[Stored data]
--------------------
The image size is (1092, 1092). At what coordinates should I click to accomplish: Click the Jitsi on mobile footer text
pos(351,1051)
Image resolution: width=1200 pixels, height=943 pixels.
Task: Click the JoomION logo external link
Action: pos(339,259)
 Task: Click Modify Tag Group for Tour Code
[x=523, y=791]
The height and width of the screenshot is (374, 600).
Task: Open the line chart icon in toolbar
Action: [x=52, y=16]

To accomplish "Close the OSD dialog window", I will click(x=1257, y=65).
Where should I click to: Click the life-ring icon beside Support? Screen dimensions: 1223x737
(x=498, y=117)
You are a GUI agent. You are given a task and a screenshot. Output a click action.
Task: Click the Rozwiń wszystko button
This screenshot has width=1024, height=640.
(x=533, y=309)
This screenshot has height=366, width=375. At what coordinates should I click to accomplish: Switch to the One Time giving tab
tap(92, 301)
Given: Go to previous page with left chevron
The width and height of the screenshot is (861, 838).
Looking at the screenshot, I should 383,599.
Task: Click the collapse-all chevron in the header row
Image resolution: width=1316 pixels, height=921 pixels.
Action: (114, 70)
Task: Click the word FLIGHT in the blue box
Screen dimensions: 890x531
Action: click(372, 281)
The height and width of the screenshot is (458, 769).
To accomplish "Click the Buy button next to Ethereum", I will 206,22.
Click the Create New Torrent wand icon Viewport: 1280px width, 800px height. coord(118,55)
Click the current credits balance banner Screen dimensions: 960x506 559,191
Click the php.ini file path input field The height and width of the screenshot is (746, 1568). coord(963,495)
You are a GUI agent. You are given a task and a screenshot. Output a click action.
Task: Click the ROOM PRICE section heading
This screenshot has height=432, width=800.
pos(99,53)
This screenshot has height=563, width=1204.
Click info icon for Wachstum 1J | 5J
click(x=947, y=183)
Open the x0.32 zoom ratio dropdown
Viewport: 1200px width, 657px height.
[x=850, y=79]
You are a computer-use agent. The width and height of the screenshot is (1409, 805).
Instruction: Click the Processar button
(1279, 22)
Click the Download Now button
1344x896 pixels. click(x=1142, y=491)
--------------------
Problem requirements = Print all of the data exactly as it stands above.

Answer =
The image size is (1092, 1092). At what coordinates should I click to accomplish: Click the Jitsi on mobile footer text
pos(351,1051)
Image resolution: width=1200 pixels, height=943 pixels.
Task: Click the JoomION logo external link
Action: pos(339,259)
 Task: Click Modify Tag Group for Tour Code
[x=523, y=791]
The height and width of the screenshot is (374, 600).
Task: Open the line chart icon in toolbar
Action: [x=52, y=16]

To accomplish "Close the OSD dialog window", I will click(x=1257, y=65).
Where should I click to: Click the life-ring icon beside Support? Screen dimensions: 1223x737
(x=498, y=117)
You are a GUI agent. You are given a task and a screenshot. Output a click action.
Task: Click the Rozwiń wszystko button
This screenshot has width=1024, height=640.
(x=533, y=309)
This screenshot has height=366, width=375. At what coordinates should I click to accomplish: Switch to the One Time giving tab
tap(92, 301)
Given: Go to previous page with left chevron
The width and height of the screenshot is (861, 838).
Looking at the screenshot, I should 383,599.
Task: Click the collapse-all chevron in the header row
Image resolution: width=1316 pixels, height=921 pixels.
Action: (114, 70)
Task: Click the word FLIGHT in the blue box
Screen dimensions: 890x531
Action: click(372, 281)
The height and width of the screenshot is (458, 769).
To accomplish "Click the Buy button next to Ethereum", I will 206,22.
Click the Create New Torrent wand icon Viewport: 1280px width, 800px height. coord(118,55)
Click the current credits balance banner Screen dimensions: 960x506 559,191
Click the php.ini file path input field The height and width of the screenshot is (746, 1568). coord(963,495)
You are a GUI agent. You are given a task and a screenshot. Output a click action.
Task: Click the ROOM PRICE section heading
This screenshot has height=432, width=800.
pos(99,53)
This screenshot has height=563, width=1204.
Click info icon for Wachstum 1J | 5J
click(x=947, y=183)
Open the x0.32 zoom ratio dropdown
Viewport: 1200px width, 657px height.
[x=850, y=79]
You are a computer-use agent. The width and height of the screenshot is (1409, 805).
Instruction: Click the Processar button
(1279, 22)
Click the Download Now button
1344x896 pixels. click(x=1142, y=491)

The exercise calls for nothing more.